→ **Document segment**:
.....

Unblinded by science, TV On The Radio are set to make real waves with their latest programme.

Words Ash Dosanjh / Image(s) Dave Ma

Within the dark underbelly of the creative process lies a fate worse than sudden death; a destiny that will render you a cog in a big bastard corporate machine of marketing, admin and other soul-destroying bollocks. For any individual who values art over material gain it is, in short, a nightmare. And so it is for TV On The Radio’s Kyp Malone and Tunde Adebimpe, who would probably rather be somewhere - anywhere - but here, pimping their latest album, Dear Science.

“If you told me five years ago that I’d be selling a song to an advertising agency or a corporation, I would have laughed in your face,” says socialist crusader Malone. “But as long as I’m participating in the system and not working actively to bring it down...” He pauses for a moment. “I gotta pay for my brother’s school. I gotta eat.”

“I feel like the reason you end up making music is that you’re not so great at talking about it so much,” adds Adebimpe. “It’s kind of a necessary evil.”

“I want to see my drawing up on my parents’ refrigerator wall as much as the next person,” says Malone. “I want people to like Dear Science, but I hope it’s not the main motivator of the creative process for me or anyone else in the band. If I didn’t want people to like the work I did, I wouldn’t be talking to you; I wouldn’t have agreed to get into the machine, you know?”

.....

→ **Parts of the exercise**:
1. In the TV On The Radio interview, what is the name of the album Kyp Malone and Tunde Adebimpe are promoting?
2. For each statement, say whether it agrees with the TV On The Radio interview. Give yes or no and quote the deciding words from the interview.
(a) Malone says he has to pay for his brother's school.
(b) The piece's images are credited to Ash Dosanjh.
(c) Malone says that five years earlier he would have welcomed the idea of selling a song to an advertising agency.
3. Write a continuation of the TV On The Radio interview, starting right after its last sentence.

→ **Raw data**:
.....

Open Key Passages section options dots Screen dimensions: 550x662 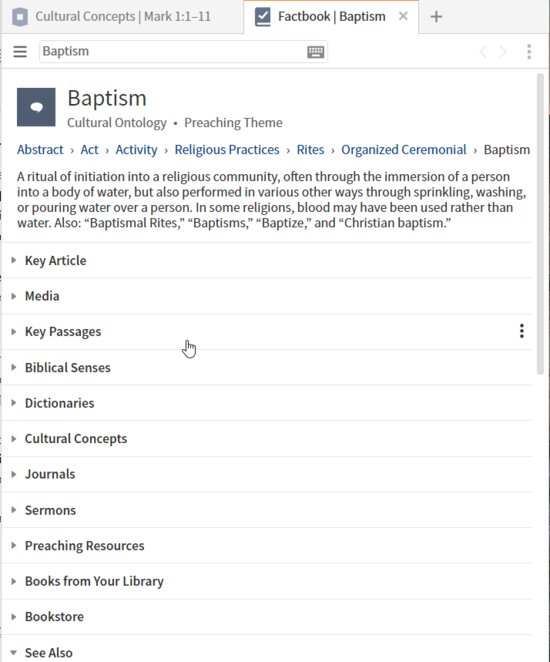tap(522, 331)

.....

→ **Written responses**:
1. Dear Science

2.
(a) Yes: "I gotta pay for my brother’s school."
(b) No: "Words Ash Dosanjh / Image(s) Dave Ma"
(c) No: "I would have laughed in your face"

3.
Dear Science is the New York quintet’s third studio album. It follows their elaborately layered and textured sophomore LP, Return To Cookie Mountain, which was released in 2006 to great reviews, a nomination for the Shortlist Prize (the US version of the Mercury) and a growing army of fans, tuned into to TV On The Radio by their 2004 debut album Desperate Youth, Blood Thirsty Babes, and 2002’s Young Liars EP.

Indeed, since Adebimpe and David Andrew Sitek formed the band in Williamsburg, Brooklyn in 2001 during a drunken karaoke night (where among other tracks a rendition of Hall & Oates’s ‘Maneater’ was belted out), TV On The Radio have become something of a monster. The elements they fuse in their music - rock, funk, jazz, hip hop, trip hop, shoegaze - shouldn’t work together but they do, and without parallel. Soulful tag-team vocals are provided by Malone and Adebimpe, intricate guitar playing and production genius by Sitek, and they’ve got a rumbling rhythm section in Gerard Smith (bass) and drummer Jaleel Bunton. And not only do they push musical ideas and concepts to their extremities, their songs speak on an emotional and socio-political level to boot.

But it could have been a very different story for TV On The Radio had it not been for their mischievous streak. Adebimpe once said that following OK Calculator, a 2002 self-release that the band pressed onto CDs and littered in random shops and clubs, TV On The Radio wanted to make a super-over-produced record “almost as a joke”. The “joke” backfired: when the Young Liars EP came out, it was heralded as a masterpiece.

“I think this record will be the end of all that,” says Adebimpe, giggling. “It’s really awesome that people like what we do, but I also know that half of the purpose of liking what someone does, in critical eyes, is to schedule something to tear apart in the future. They’re kind of like, ‘This is great, but in two years I’ll think it sucks.’”

Critical acclaim and dissection certainly does have its downside. TV On The Radio’s music is often overshadowed by the fact that it is seen to be unusual; that somehow a band that is four-fifths black shouldn’t be making it.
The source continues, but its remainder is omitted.